▸ **Objective**
Please output the records from the line with "Where should I" up to and including the line with "Click Toyota Prius IV (ZVW50) model value", copying them exactly and leaving out the pictures.

▸ **Records provided**
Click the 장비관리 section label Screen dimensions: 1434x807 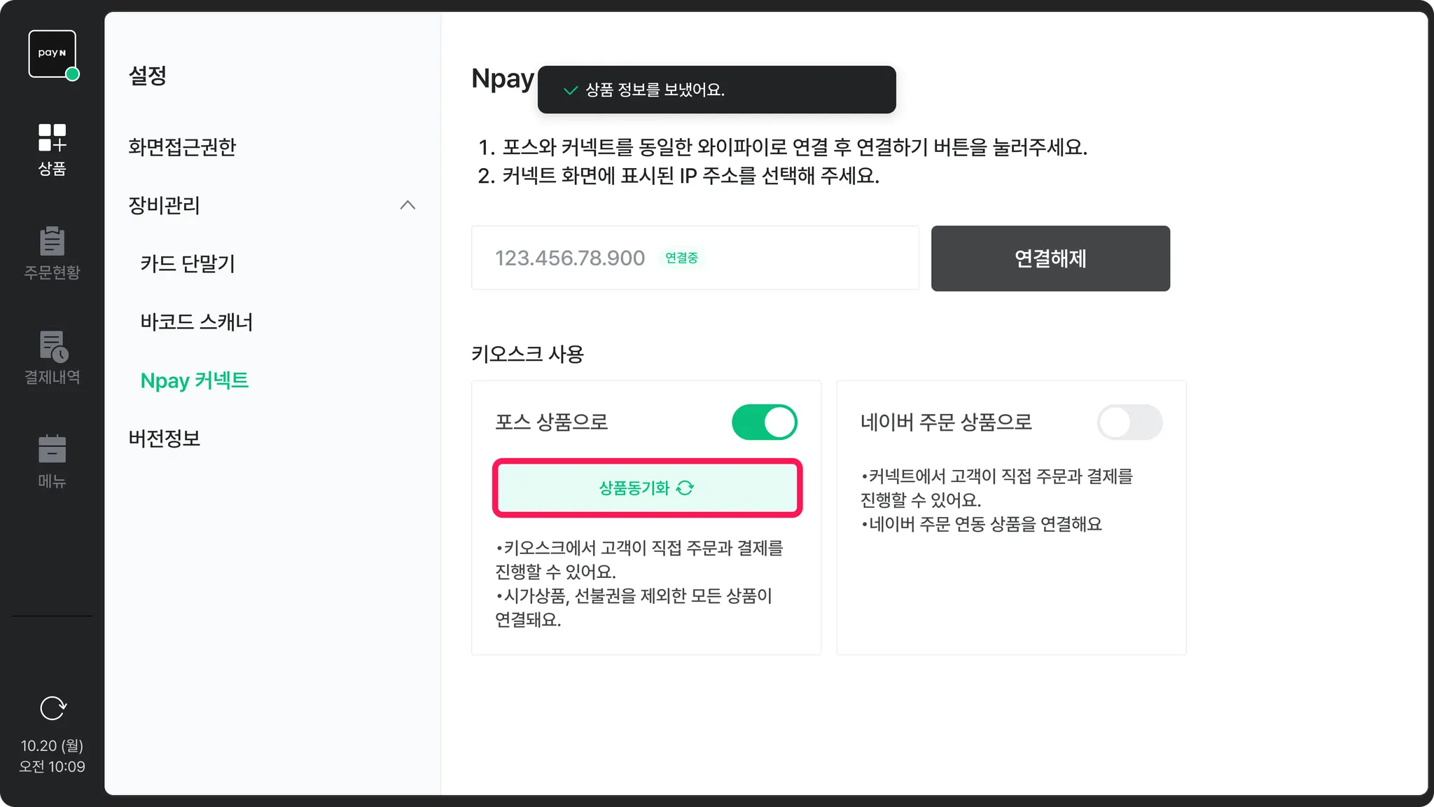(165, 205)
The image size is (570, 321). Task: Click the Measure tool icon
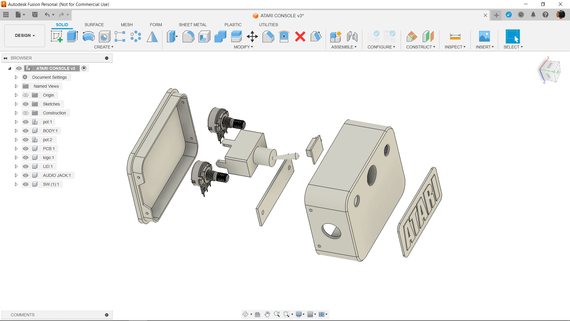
...
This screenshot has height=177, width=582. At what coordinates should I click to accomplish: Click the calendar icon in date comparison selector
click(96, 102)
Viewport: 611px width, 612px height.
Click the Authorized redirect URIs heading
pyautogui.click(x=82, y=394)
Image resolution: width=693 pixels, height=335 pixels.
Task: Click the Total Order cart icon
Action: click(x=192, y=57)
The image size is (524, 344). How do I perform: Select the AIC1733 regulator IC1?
...
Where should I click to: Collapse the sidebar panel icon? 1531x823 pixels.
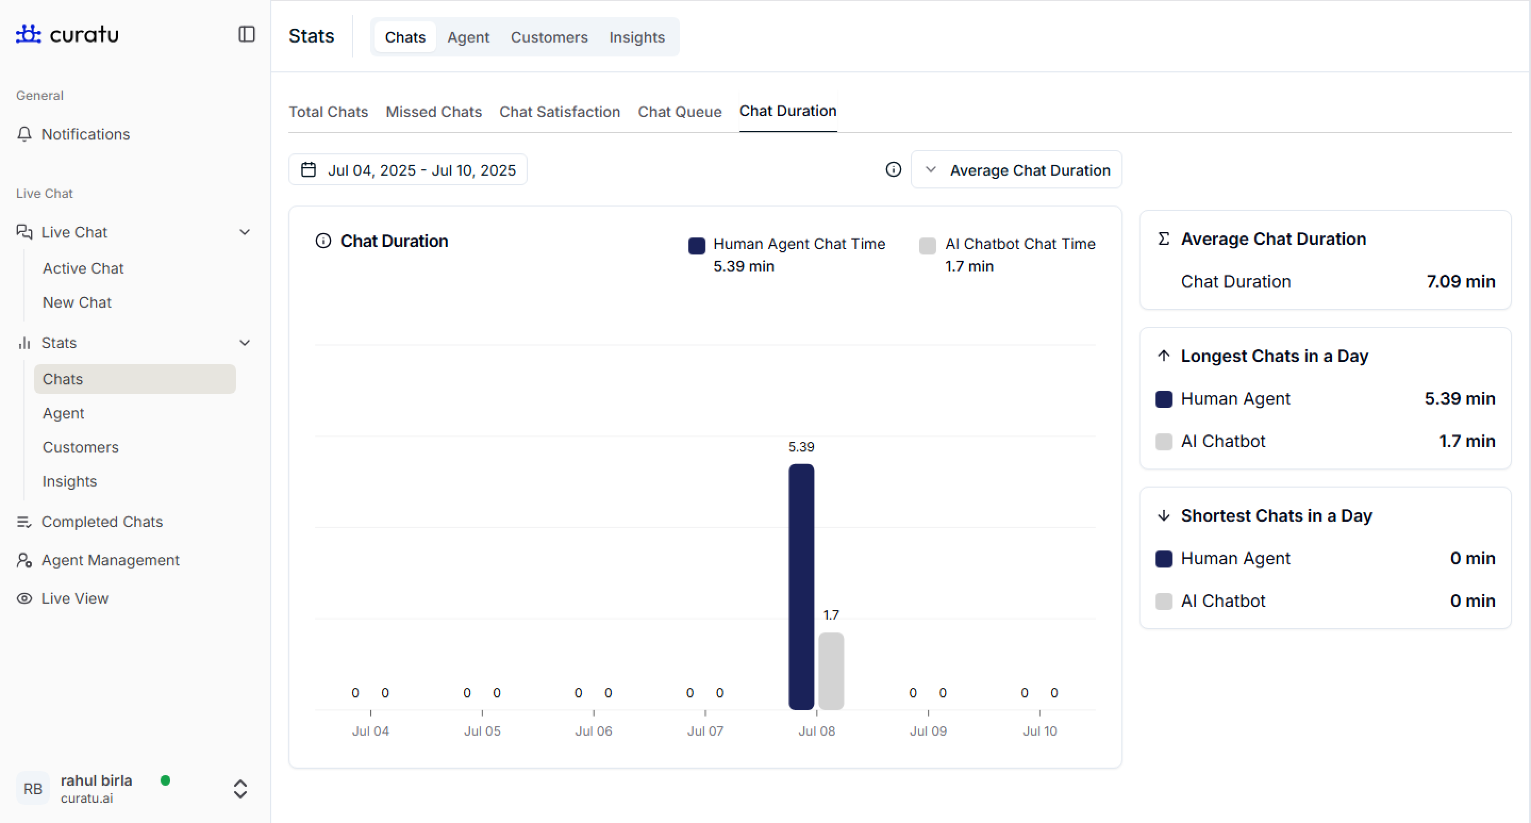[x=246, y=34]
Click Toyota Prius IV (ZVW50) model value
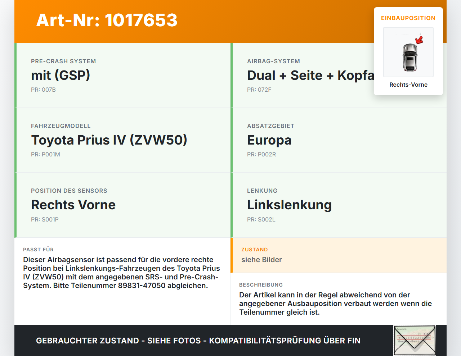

▸ **Result for this task**
Where should I click to: Collapse the sidebar panel icon? 1531x823 pixels.
[x=246, y=34]
Click Toyota Prius IV (ZVW50) model value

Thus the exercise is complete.